Allow me to introduce you to Phil…
A man of quirks and unconventional tendencies, he is both lovable and memorable.
Many have been charmed, alarmed, or inspired by this one-of-a-kind individual in equal measure! Phil isn't one to hug or be hugged, and his catchphrase of "Don't touch me" is well-known among those who acquaint him. But don't be fooled – beneath his unusual exterior lies one of the kindest, most generous, and caring souls you'll ever meet.
During our complex relationship (dare I say friendship) that has lasted over a decade there have been plenty of twists and turns along the way.
So here are the five stages of my friendship with Phil.
My first encounter with Phil was through working with young people in an educational setting.

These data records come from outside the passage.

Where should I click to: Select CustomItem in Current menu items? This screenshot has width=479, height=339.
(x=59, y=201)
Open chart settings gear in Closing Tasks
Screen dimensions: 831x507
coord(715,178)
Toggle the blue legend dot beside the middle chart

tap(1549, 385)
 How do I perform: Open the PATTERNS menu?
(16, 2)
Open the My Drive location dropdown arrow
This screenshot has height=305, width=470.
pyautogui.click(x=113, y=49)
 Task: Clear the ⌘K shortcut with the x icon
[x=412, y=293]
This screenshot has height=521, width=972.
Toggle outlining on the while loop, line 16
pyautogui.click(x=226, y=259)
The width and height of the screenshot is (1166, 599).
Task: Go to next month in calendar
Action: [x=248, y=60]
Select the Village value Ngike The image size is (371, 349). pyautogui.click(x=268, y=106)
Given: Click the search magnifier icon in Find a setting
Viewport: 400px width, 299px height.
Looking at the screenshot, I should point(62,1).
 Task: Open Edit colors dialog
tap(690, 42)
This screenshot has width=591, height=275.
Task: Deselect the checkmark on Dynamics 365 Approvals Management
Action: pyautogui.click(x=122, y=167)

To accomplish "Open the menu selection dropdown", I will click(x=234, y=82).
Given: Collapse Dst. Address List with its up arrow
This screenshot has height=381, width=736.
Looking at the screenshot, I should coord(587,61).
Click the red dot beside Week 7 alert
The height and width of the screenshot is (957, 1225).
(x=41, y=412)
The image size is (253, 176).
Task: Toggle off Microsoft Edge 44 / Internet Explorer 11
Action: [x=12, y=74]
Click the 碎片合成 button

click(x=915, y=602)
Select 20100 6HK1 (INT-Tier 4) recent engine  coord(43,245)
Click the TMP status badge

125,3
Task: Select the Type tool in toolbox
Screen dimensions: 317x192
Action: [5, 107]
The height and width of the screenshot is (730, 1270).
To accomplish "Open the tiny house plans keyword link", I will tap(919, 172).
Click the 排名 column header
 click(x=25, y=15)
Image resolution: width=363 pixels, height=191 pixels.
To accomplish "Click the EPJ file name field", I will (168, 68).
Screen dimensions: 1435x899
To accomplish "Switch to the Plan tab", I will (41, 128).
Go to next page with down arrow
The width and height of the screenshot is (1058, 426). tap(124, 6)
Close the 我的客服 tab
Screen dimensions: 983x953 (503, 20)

At first, I wasn't particularly interested in getting to know him.
My initial impression was that he was an over-inflated children's worker with a sharp sense of humour and a plethora of slightly inappropriate jokes.
To be honest, there was some friction between us. Our big personalities and even bigger egos clashed on occasion. Phil often insisted on being referred to as nothing more than a colleague. I was quite happy to keep my distance.
But then, as time went on, several things made me curious about Phil…
Why was he so good at his job?
Why did so many people seem to love him?
Why was he so amazing at quizzes?
How did he know every Christmas number one for the last 30+ years running? (Seriously)!
I entered a season characterised by cautious optimism and a growing sense of inquisitiveness as we found out more about each other. Still, some friction remained.
Pic: Phil pointing to an image with the word Phil on it
At the end of a long overseas house building trip in Mexico with students, Phil and I sat down to eat at the airport whilst waiting for our flight. Little did I know that something significant was about to happen.
First Phil opens the conversation with a burger in hand…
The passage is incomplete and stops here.